■ Instructions to follow
Reproduce word for word the passage of the earnings call transcript starting at "Your next question comes from Charlie" and ending at "for that business?".

■ Text excerpt

══════════

Your next question comes from Charlie Brady from SunTrust Robinson Humphrey. Your line is open.
Thanks. Good morning, guys.
Just on industrial filtrations and your outlook for '17, can you just parse out what your expectation is on the parts aftermarket growth versus the OE, presumably declining OE in '17 for that business?
Hi, Charlie. This is Tod. We’ve not parceled that out specifically before and we don’t give that level of guidance. We do say that our IFS business total will be low-single-digits. I would suggest to you that the headwind on the OE side will be offset by our expected replacement parts growth.
Okay, fair enough. And I wonder if you can just, on the other expense in the fourth quarter when you called out it’s comprised primarily of the JV income being lower in the FX switch from a tailwind, could you parse out of that 2.7 million kind of how much of that came out the FX, how much was from the JV piece of it?
Yes, so I think just to – I think you had it right. The Q4 expense was 2.7 million versus income of 3.8 million last year. That contains several items; income from the joint venture, royalties, interest income as well as FX. For the year, the largest piece of that change was driven by the FX. The second largest piece of that was driven by reduced joint venture income driven by the market pressures that the company has faced in the rest of its business.
I guess what I’m trying to get to you is was it majority driven by one versus the other as far as FX or the JV income, was it mostly the FX swing?
Yes. The biggest piece was the FX.
And then in your commentary, your press release, you talked about aerospace and defense declining in the commercial helicopters but I wonder if you can just look at the other piece of that business outside of that, are you expecting any particular piece of that to be up? So I think you called out for that – that business segment would be down in '17. So I’m just trying to understand are there other pluses in that piece of the business in '17?
Right. So there are not pluses. When you take a look and parcel that back, defense which is a much lower portion after a multiple year step down, defense is again expected to decline slightly but the story in why we have aerospace and defense down mid-single-digits is really coming from the aerospace sector and particularly the rotocraft. And that links back to the oil and gas markets where there are less rotocraft being purchased which used to ferry people out to offshore oil platforms, et cetera, and that’s the headwind within that particular market.
It’s definitely a more challenged market across the board.
Your next question comes from Nathan Jones from Stifel. Your line is open.
Good morning, Tod, Scott, Brad.
I wonder if I can take a follow up to Eli’s question but from a little different angle talking about increased steel cost and other increased raw material costs. Do you expect or have you seen any kind of improvement in utilization from mining equipment as those prices increase? And how would you expect that to progress if we see higher raw material costs or set more stable raw material costs as a demand driver rather than a cost driver?
So right now it’s definitely commodity-based. Of course, the mining companies can get more for the raw materials they’ll continue to improve vehicle utilization. But the consumption does have a role in the long run. They’re not just going to continue to stock all of that as we saw with an abundant coal supply, for example, in China that really put pressure all the way down through Australia and Indonesia in this downward cycle. So it needs a little bit more of a pickup of a global GDP, if you will, to get the comprehensive mining sector really moving forward. So it’s a bit more structural than just simply if commodity prices rise, things will all of a sudden turn for us. We see it more incremental going forward as that whole market recovers. I think you see that in Caterpillar’s guidance, for example, as well where they’re calling for a more modest calendar year '17, for example.

══════════

■ Dataset section
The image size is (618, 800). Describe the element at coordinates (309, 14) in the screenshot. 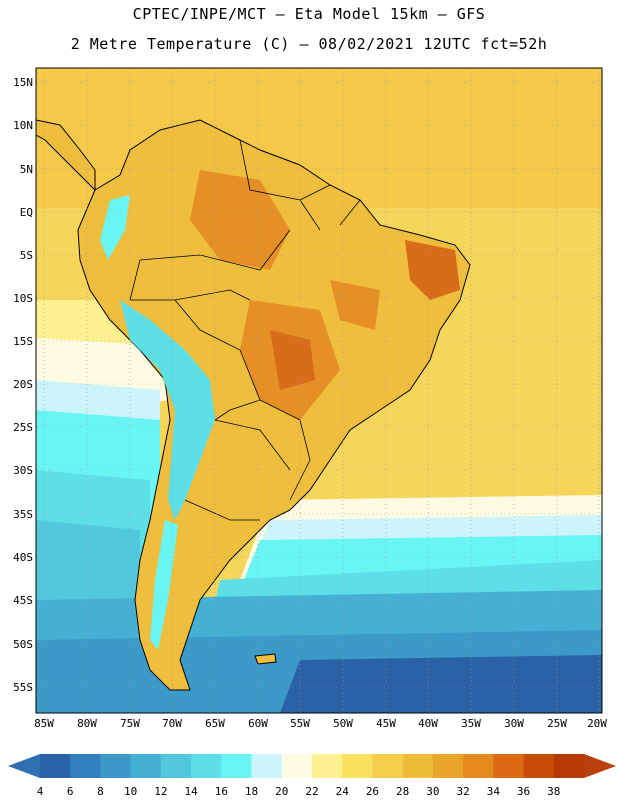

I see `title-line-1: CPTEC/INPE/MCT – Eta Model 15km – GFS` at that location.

══════════

■ Answer for the task
Your next question comes from Charlie Brady from SunTrust Robinson Humphrey. Your line is open.
Thanks. Good morning, guys.
Just on industrial filtrations and your outlook for '17, can you just parse out what your expectation is on the parts aftermarket growth versus the OE, presumably declining OE in '17 for that business?